73 Fla. L. Rev. 199 (2021)
View the article via pdf



This Note both analyzes the problems that vertical mergers present in antitrust law and explores solutions to combat the difficulties enforcement agencies and merging entities face during injunctive relief proceedings. This Note was written to edify practitioners in both antitrust law and unrelated specialties. Although the goal of antitrust enforcement is the protection of competition, not competitors, vertical mergers pose a unique challenge for antitrust practitioners and enforcement agencies when they attempt to persuade a court of the proposed merger’s procompetitive and anticompetitive effects. This is because vertical mergers do not inherently result in the elimination of competition. To better understand why some vertical mergers are challenged, this Note engages in a comprehensive exploration of vertical mergers themselves; their history within antitrust law; and their potential for producing economic benefits or harms. This understanding lays the foundation for tackling the overarching problem that appeared in the U.S District Court for the District of Columbia’s 2018 opinion of United States v.
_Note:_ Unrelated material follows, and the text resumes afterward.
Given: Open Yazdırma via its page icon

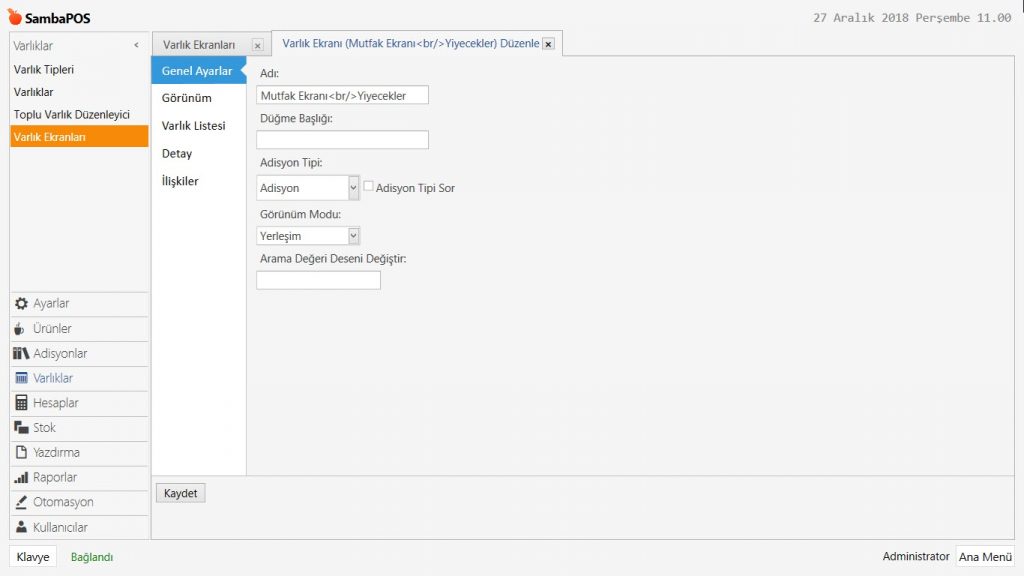Looking at the screenshot, I should click(21, 453).
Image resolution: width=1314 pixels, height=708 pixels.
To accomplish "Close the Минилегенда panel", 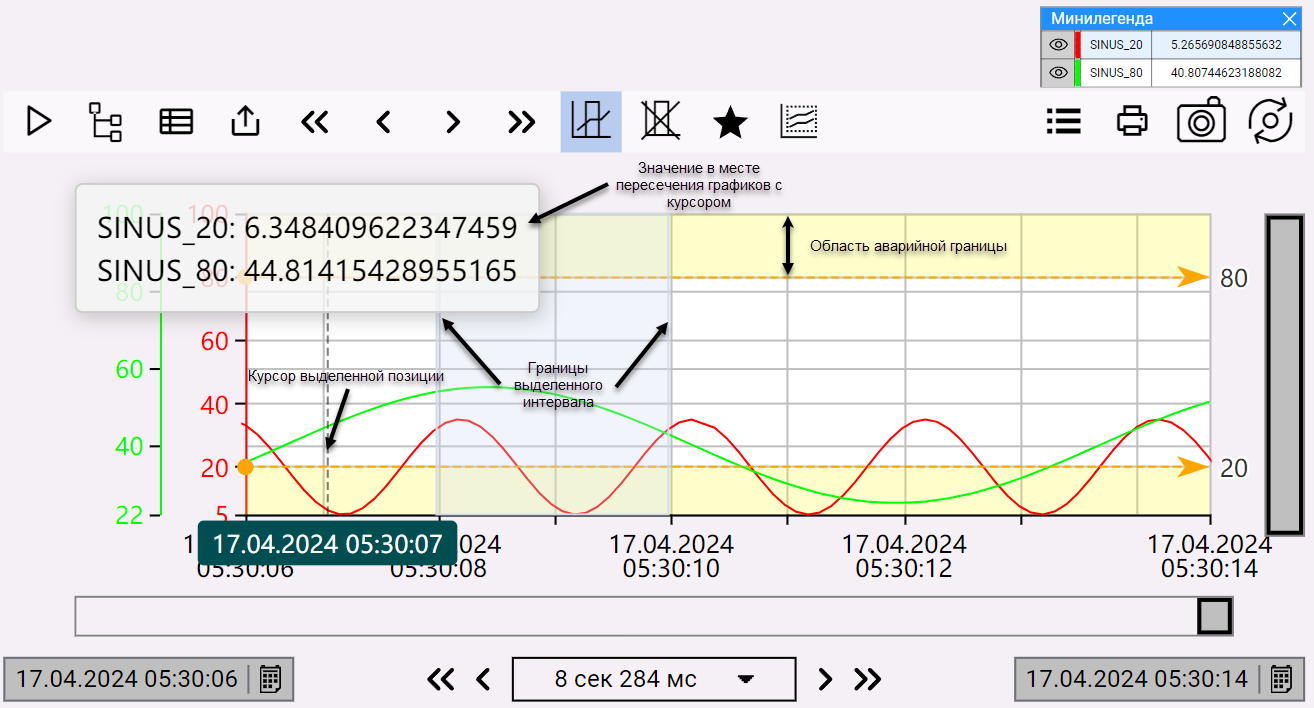I will pyautogui.click(x=1289, y=19).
AT&T, Inc.: a lack of specifics on the types of evidence that will satisfy each party’s burden under the Baker Hughes framework.
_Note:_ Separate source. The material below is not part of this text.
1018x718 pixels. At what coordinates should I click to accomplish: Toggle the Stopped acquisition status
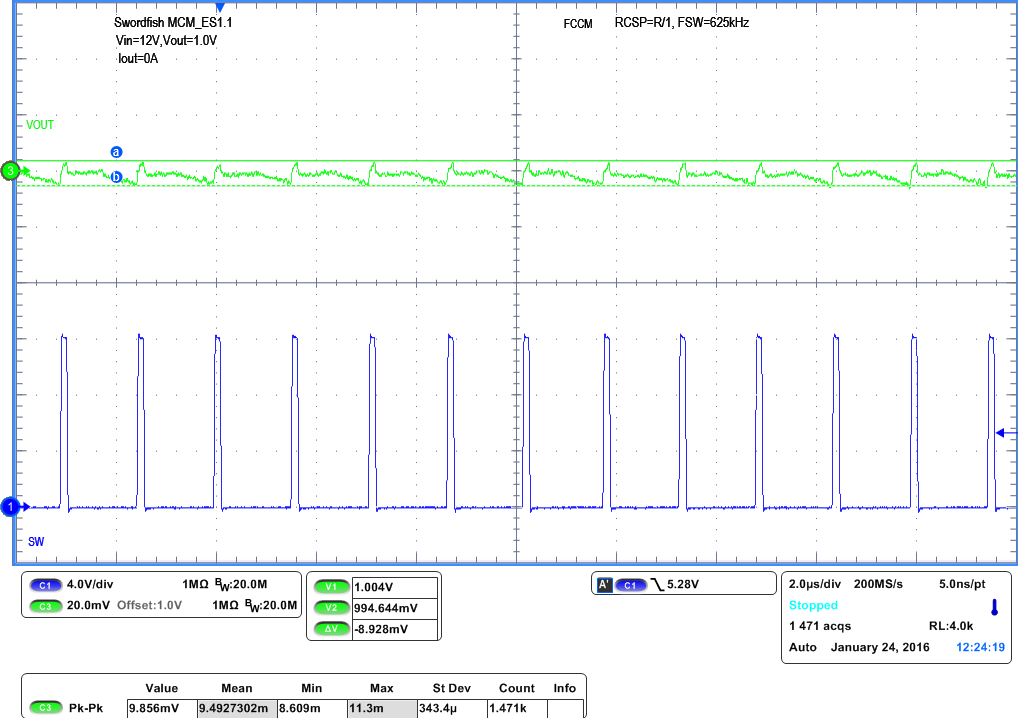(x=812, y=604)
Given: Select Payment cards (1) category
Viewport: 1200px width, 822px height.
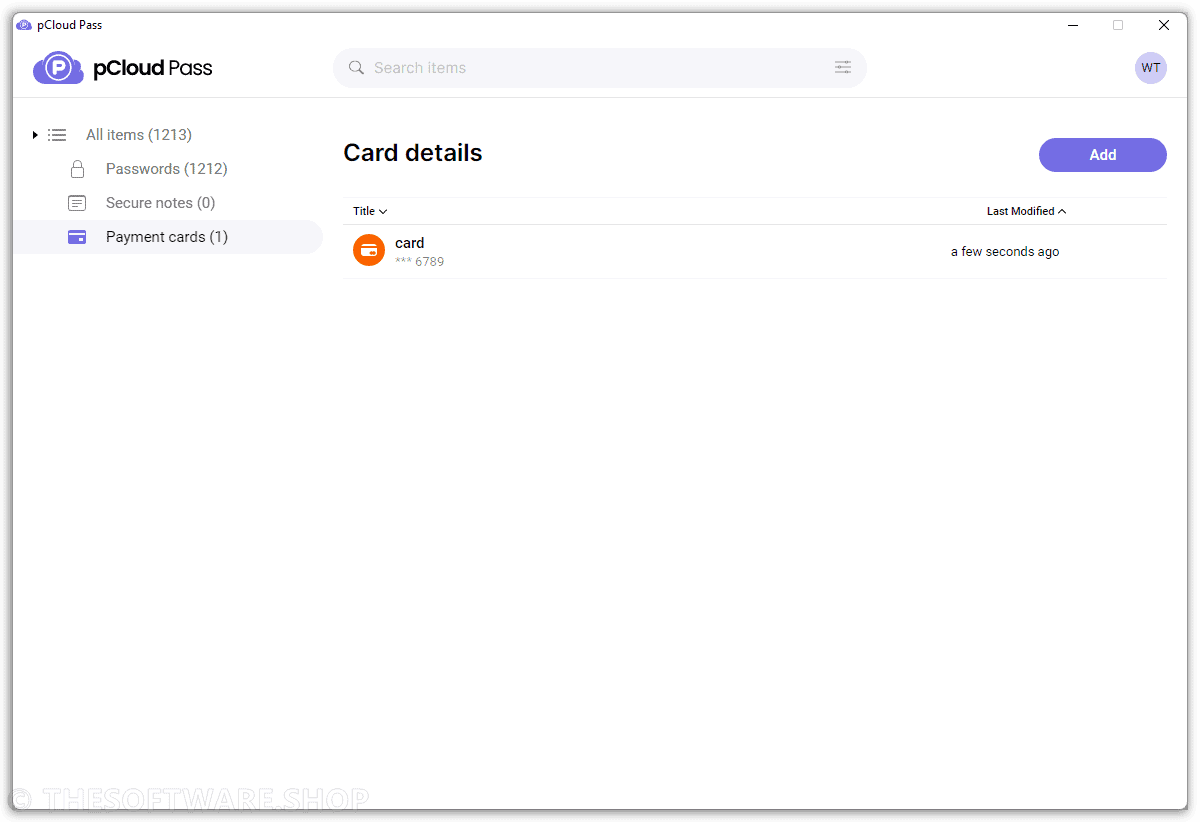Looking at the screenshot, I should [168, 237].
To address this problem, this Note investigates the Baker Hughes burden-shifting framework used to analyze vertical mergers to find what is both unclear and what can be improved. From there, this Note draws from three burden-shifting frameworks outside of antitrust law to find commonalities with the Baker Hughes framework: a novel contribution to vertical merger analysis. These common elements are incorporated into this Note’s proposed solutions: detailing the specific evidence that both parties can introduce to satisfy their respective burdens and establishing a definite articulation of the government’s burden of persuasion in vertical merger cases as satisfied by a preponderance of the evidence standard. This Note’s attempt to fill in the Baker Hughes framework’s missing gaps will hopefully propel antitrust law forward into a new era of vertical merger enforcement that results in more equitable and even-handed decisions.